En défense de «To Kill a Mockingbird»: Le film de 1962 sur le racisme en salle cette semaine


Fathom Events, TCM et Universal Pictures présentent cette semaine To Kill a Mockingbird (1962, Du silence et des ombres) dans certains cinémas. Réalisé par Robert Mulligan, produit par Alan J. Pakula et scénarisé par Horton Foote, le film est basé sur le roman du même titre, lauréat du Prix Pulitzer de Harper Lee en 1960.

Dans l'ère de la dépression des années 1930, le livre et le film sont centrés sur l'avocat Atticus Finch et sa fille Scout. Atticus s'oppose au coup monté judiciaire, dans une petite ville de l'Alabama, dirigé contre un Afro-Américain faussement accusé d'avoir violé une femme blanche à l'époque de la ségrégation Jim Crow.

L'écriture de To Kill a Mockingbird a été rendue possible en partie par les luttes de masse du mouvement pour les droits civiques, et l’oeuvre les encouragea davantage. Lee, originaire d'Alabama, né en 1926, a été influencé par le cas des Scottsboro Boys en 1931 et le procès de Walter Lett, un ancien détenu noir, accusé d'agression sexuelle par une femme blanche pauvre, à Monroeville, Alabama (la ville natale de Lee), en 1934. Lett a d'abord été condamné à mort, mais sa peine a été réduite à perpétuité et il est mort en prison.

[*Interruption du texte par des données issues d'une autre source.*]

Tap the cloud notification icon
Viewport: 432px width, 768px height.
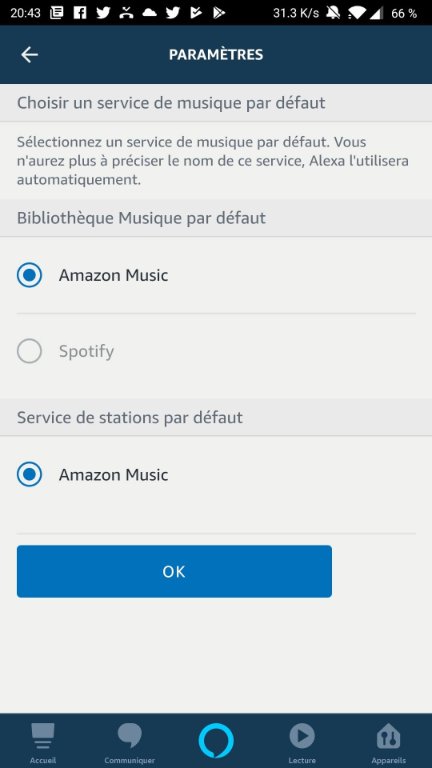pyautogui.click(x=149, y=13)
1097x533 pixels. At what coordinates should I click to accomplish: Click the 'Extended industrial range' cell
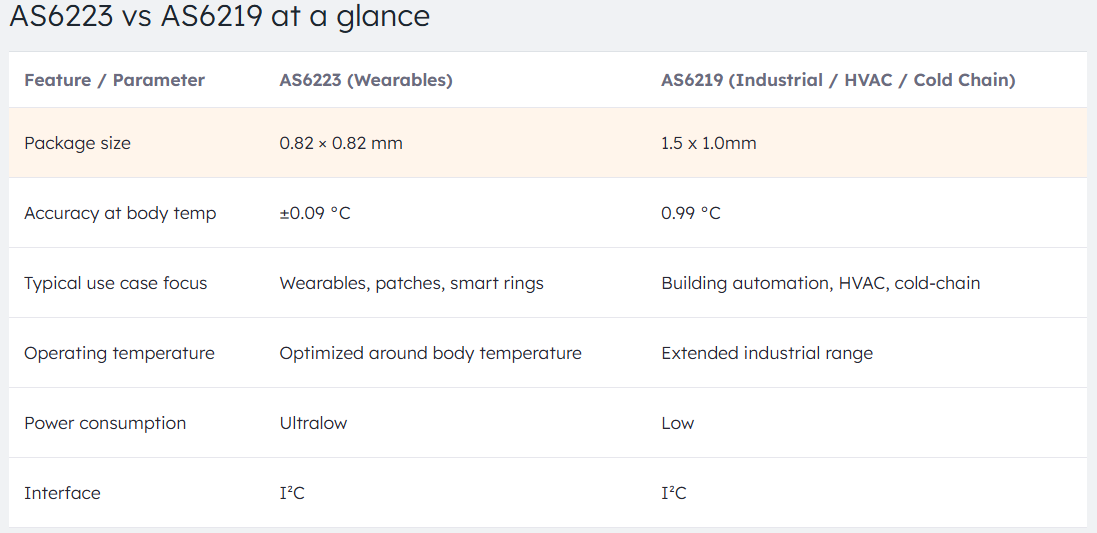[x=767, y=353]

L'horrible meurtre d'Emmett Till, un jeune noir de 14 ans, en 1955 dans le Mississippi était encore une plaie vive à l’époque.

Le livre de Lee, qui s'est vendu à plus de 30 millions d'exemplaires et a été traduit en 40 langues, est un livre très apprécié à juste titre. Ses thèmes de tolérance et de compassion, ainsi que la sensibilité qu'il suscite pour la vie émotionnelle des enfants, ont incontestablement influencé des générations de jeunes en particulier.

La projection de To Kill a Mockingbird est opportune et appropriée pour un certain nombre de raisons, notamment parce qu'elle attire l'attention sur la lutte contre le racisme établi dans le sud.

Le film prend une nouvelle importance, cependant, à la lumière des arguments toxiques des défenseurs contemporains de la politique identitaire. Tout d'abord, ces derniers insistent, face aux preuves sociales et démographiques qui prouvent le contraire, sur le fait que les races ne peuvent s'entendre et que la population blanche est désespérément raciste. Deuxièmement, ces forces attaquent l'application régulière de la loi et la présomption d'innocence, insistant sur le fait que dans les cas d'allégations d'inconduite sexuelle, les accusateurs «doivent être crus».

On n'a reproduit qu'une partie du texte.